Two of the Libyans were captured near the club before the attack could be carried out on the evening of April 18, three days after the U.S. air raids on Libya. They were carrying a bag containing six hand grenades.
The indictment said the club was chosen because it would be crowded. About 100 people were attending a wedding party that Friday night, and the prosecutor has said the explosion of just one grenade could have killed or wounded half of them.
Coskun’s indictment said the two Libyans confessed to investigators and revealed details of the plan.
It said Capt. Abdullah Mansur of Libyan intelligence visited Istanbul for about 15 days with one of the arrested Libyans ″to determine locations of U.S installations″ and ″targets.″
Ali Ecefli Ramadan and Recep Muhtar Rohoma Tarhuni, the two captured by police, are being held for trial but the other three defendants left Turkey soon after the arrests. The indictment said Ramadan was the man who accompanied Mansur in January.
The indictment listed the other defendants as Muhammed Ahaban Hassan, a Libyan Embassy administrative employee; Abdulhadid Hadi Sadun, an embassy security guard, and Mansur Umran, manager of the Libyan Arab Airlines office in Istanbul.
The semi-official Anatolia News Agency quoted Prime Minister Turgut Ozal as telling Turkish journalists, ″I don’t think this will affect our relations with Libya negatively.″
He added that his government will never permit terrorist activities, according to the Anatolia report.
Turkey gets along well with Col. Moammar Khadafy’s regime and about 30,000 Turks work on construction projects in the North African country.
Coskun said the Security Court, which handles terrorism cases, issued arrest warrants Sunday for the three Libyans who left Turkey. A judge withdrew the warrant for Sadun the next day on grounds of insufficient evidence but he remains a defendant, the prosecutor said.
The trial is expected to start in about two weeks.
All five Libyans are charged with conspiracy to kill and bringing weapons into the country illegally. Each could receive 12 to 20 years in prison.
The indictment says Ali M. al-Zayyani, the Libyan consul in Istanbul, also knew of the plan to attack the officers’ club. According to the diplomatic list, he is the second-ranking Libyan diplomat in Turkey after Ambassador Muhammed Abdulmalik.
A Turkish Foreign Ministry announcement Monday said there was no evidence linking Abdulmalik to the aborted attack.
Umran, the airline office manager, took Ramadan and Tarhuni to meet the consul and told him, ″These are the people who will go to Ankara for action,″ the indictment said.
It said el-Zayyani advised the two men to travel to Ankara by land in order to avoid airport security checks.

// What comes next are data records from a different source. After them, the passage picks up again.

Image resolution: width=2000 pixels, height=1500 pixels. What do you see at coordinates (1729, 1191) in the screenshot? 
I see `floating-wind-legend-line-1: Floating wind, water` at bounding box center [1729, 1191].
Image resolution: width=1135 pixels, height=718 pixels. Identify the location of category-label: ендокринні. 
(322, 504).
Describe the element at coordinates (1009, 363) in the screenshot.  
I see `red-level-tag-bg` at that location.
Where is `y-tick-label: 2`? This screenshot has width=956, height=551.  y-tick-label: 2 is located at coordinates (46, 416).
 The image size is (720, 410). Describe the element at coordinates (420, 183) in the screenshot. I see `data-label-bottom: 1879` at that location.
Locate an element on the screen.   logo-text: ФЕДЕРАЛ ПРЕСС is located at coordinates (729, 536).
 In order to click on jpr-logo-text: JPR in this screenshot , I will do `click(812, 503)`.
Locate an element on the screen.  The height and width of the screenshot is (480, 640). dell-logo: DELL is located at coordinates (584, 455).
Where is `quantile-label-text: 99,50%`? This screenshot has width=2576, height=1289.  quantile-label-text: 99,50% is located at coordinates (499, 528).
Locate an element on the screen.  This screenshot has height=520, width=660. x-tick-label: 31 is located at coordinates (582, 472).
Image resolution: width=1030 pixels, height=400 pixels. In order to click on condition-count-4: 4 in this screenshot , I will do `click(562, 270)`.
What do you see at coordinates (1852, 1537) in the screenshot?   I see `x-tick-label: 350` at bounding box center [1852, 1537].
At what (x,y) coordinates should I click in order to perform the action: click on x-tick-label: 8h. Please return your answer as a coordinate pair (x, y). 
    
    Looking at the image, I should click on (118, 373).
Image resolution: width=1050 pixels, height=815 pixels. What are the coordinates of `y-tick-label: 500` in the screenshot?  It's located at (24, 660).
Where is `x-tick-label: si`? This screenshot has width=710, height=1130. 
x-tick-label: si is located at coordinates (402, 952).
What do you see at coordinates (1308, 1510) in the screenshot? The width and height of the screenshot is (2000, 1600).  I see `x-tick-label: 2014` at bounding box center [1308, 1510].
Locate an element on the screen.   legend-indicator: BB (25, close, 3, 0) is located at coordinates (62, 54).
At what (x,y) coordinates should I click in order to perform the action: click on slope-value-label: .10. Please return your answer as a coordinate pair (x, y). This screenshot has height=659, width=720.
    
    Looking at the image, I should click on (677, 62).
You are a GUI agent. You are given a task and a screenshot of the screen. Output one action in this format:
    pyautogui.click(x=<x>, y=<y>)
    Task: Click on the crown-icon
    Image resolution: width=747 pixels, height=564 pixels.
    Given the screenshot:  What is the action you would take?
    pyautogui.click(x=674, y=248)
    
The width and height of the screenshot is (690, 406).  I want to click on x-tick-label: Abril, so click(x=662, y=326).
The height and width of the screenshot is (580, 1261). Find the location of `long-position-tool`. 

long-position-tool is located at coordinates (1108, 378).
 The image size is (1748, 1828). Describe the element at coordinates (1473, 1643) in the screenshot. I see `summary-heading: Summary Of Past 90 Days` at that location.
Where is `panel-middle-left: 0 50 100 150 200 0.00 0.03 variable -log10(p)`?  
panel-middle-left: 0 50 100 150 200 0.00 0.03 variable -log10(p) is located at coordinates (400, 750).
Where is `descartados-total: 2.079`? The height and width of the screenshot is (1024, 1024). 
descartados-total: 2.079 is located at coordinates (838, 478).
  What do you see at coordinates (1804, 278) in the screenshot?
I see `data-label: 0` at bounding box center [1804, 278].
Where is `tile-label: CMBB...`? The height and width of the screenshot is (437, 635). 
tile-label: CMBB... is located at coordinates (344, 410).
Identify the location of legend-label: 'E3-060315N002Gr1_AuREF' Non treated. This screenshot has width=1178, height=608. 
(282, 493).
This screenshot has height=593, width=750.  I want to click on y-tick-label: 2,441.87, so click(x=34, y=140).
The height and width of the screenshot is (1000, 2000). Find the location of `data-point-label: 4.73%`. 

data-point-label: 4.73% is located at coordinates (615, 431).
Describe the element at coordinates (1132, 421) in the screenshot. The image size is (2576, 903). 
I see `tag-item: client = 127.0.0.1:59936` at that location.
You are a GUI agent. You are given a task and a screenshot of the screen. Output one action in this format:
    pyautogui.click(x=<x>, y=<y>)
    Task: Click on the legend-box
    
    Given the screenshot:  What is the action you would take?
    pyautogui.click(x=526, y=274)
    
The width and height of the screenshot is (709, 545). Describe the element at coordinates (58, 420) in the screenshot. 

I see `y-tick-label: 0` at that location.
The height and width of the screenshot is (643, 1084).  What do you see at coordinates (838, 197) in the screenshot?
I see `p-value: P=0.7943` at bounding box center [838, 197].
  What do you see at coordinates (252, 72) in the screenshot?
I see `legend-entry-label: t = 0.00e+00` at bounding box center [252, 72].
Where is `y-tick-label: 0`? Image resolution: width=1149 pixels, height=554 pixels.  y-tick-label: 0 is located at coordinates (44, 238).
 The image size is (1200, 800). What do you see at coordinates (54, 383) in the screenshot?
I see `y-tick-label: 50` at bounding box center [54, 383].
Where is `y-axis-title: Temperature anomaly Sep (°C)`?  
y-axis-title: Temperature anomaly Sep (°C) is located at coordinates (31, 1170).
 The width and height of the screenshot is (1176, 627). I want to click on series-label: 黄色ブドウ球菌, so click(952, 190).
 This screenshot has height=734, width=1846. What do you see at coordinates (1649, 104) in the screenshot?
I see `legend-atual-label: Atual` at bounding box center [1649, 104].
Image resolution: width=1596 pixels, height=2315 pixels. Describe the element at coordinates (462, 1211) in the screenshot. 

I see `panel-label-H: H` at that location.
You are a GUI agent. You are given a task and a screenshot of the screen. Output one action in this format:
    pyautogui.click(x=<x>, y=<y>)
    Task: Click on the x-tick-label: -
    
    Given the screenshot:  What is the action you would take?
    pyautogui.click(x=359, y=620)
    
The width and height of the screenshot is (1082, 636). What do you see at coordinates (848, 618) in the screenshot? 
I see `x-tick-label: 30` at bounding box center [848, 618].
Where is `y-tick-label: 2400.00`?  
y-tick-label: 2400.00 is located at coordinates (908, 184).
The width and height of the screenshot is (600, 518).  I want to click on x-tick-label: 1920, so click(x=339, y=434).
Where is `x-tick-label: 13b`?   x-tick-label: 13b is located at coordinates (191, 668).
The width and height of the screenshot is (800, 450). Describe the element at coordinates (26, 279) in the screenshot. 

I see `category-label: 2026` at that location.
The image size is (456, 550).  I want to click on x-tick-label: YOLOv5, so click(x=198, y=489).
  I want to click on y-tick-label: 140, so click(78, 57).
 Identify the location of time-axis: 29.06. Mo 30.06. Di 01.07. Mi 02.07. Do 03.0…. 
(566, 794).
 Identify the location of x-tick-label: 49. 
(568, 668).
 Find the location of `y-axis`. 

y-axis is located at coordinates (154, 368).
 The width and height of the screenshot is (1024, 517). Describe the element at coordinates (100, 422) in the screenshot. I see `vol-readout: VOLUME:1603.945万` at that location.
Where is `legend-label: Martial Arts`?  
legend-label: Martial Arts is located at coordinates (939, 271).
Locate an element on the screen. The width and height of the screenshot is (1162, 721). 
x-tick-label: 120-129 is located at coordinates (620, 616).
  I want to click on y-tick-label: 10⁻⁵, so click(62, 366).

According to the indictment, Ramadan and Tarhuni arrived in Ankara on April 16 and got in touch with Hassan and Sadun, the embassy employees. It said Hassan told them where the officers’ club was located and gave them the grenades April 18, the day of the planned attack.
The United States has two dozen military installations in this NATO nation, two of them listening posts that follow Soviet military activity and nuclear tests. About 10,000 U.S. military personnel and their dependents are stationed in Turkey.